No, this post is not about what email client you prefer after stroke but, instead, a wee opportunity to think about positive ways of being post stroke. I consider myself a layman of life with no particular genius for living, however, here are a few of my life changing perspectives post stroke in no particular order.
Tai chi - prior to stroke, I would never have dreamed of doing tai chi. I considered it something a bit poncey or something retired people did in urban parks. After stroke, I embraced this gentle movement, and found that it provided me with a grounding sense of peace as I flowed with each movement. I began to see how it mirrors the natural world around me and reminds me that I am a part of this life force.
Meditation - I practice Zen breathing , and what a benefit it is. Not only has it allowed me to recover from debilitating dyspnoea, but it also gives me a tool to reduce anxiety, slow the heart rate down, and focus. Prior to stroke, this kind of thing seemed pointless. I was convinced that breathing was an automatic bodily function that needed no extra cultivation apart from the occasional sigh, reflecting the weight of the world. Now, I feel that my lungs are a way for me to change gears. Controlled breathing allows me the opportunity to centre myself and balance my thoughts when everything starts to spin out of control.
Electronic games - I loved computer games as a child, indeed, I would sometimes truant from school by feigning illness, and then when my father left for work, I would switch on the computer and play computer games all day until he returned. At some point in my life, I rejected this past-time as time wasting, and joined the masses in doing other things that were deemed more productive but actually really aren’t. After stroke, I returned to this hobby and have now clocked over forty games. It has been an integral part of my recovery, allowing me time to focus on my motor skills in a pleasurable fashion with interesting storylines, absorbing artwork, and becalming music. I appreciate the work that has gone into creating an immersive space to entertain, and interact with. Financially, it also works out cheaper than renting a film and supplies a much longer attention investment.
Time - Before stroke time was of the essence. What essence, I now cannot say. It may be appropriate to say that prior to stroke, my time was other peoples. Post stroke, my time is my own. Ironically, post stroke I have inaugurated a habit of collecting watches and clocks. Before stroke, I never wore a wristwatch, I now have three. This isn’t for anyone else’s benefit besides my own control over my own time. I no longer race to do things, this partly materialises from being unable to but now has extended to things that I can do faster if warranted. What was it Douglas Adams remarked? ‘I love deadlines. I love the whooshing noise they make as they go by.’ I’m sure Samuel Johnson would agree, and I have to admit, I concur. I take a lot more time with things, but I also observe more, I spend time now on smaller things. I don’t flash past things like I used to. I will stop, listen, look, feel, smell, and think. I didn’t do this very often pre-stroke.

--- Data shown ---
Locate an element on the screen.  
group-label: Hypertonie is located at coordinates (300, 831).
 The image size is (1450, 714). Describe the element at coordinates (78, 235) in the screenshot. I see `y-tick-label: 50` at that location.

--- What to work on ---
1 - In the post about life after stroke, rewrite the stretch from "Meditation - I" through "out of control.", replacing "breathing" with "respiration".
2 - Answer these questions from the post about life after stroke.
(a) Where, before the stroke, did the writer picture retired people doing tai chi?
(b) How many games has the writer clocked since returning to electronic games?
(c) How many wristwatches does the writer now have?

--- Task-by-task results ---
1 -
Meditation - I practice Zen respiration , and what a benefit it is. Not only has it allowed me to recover from debilitating dyspnoea, but it also gives me a tool to reduce anxiety, slow the heart rate down, and focus. Prior to stroke, this kind of thing seemed pointless. I was convinced that respiration was an automatic bodily function that needed no extra cultivation apart from the occasional sigh, reflecting the weight of the world. Now, I feel that my lungs are a way for me to change gears. Controlled respiration allows me the opportunity to centre myself and balance my thoughts when everything starts to spin out of control.

2 -
(a) In urban parks.
(b) Over forty.
(c) Three.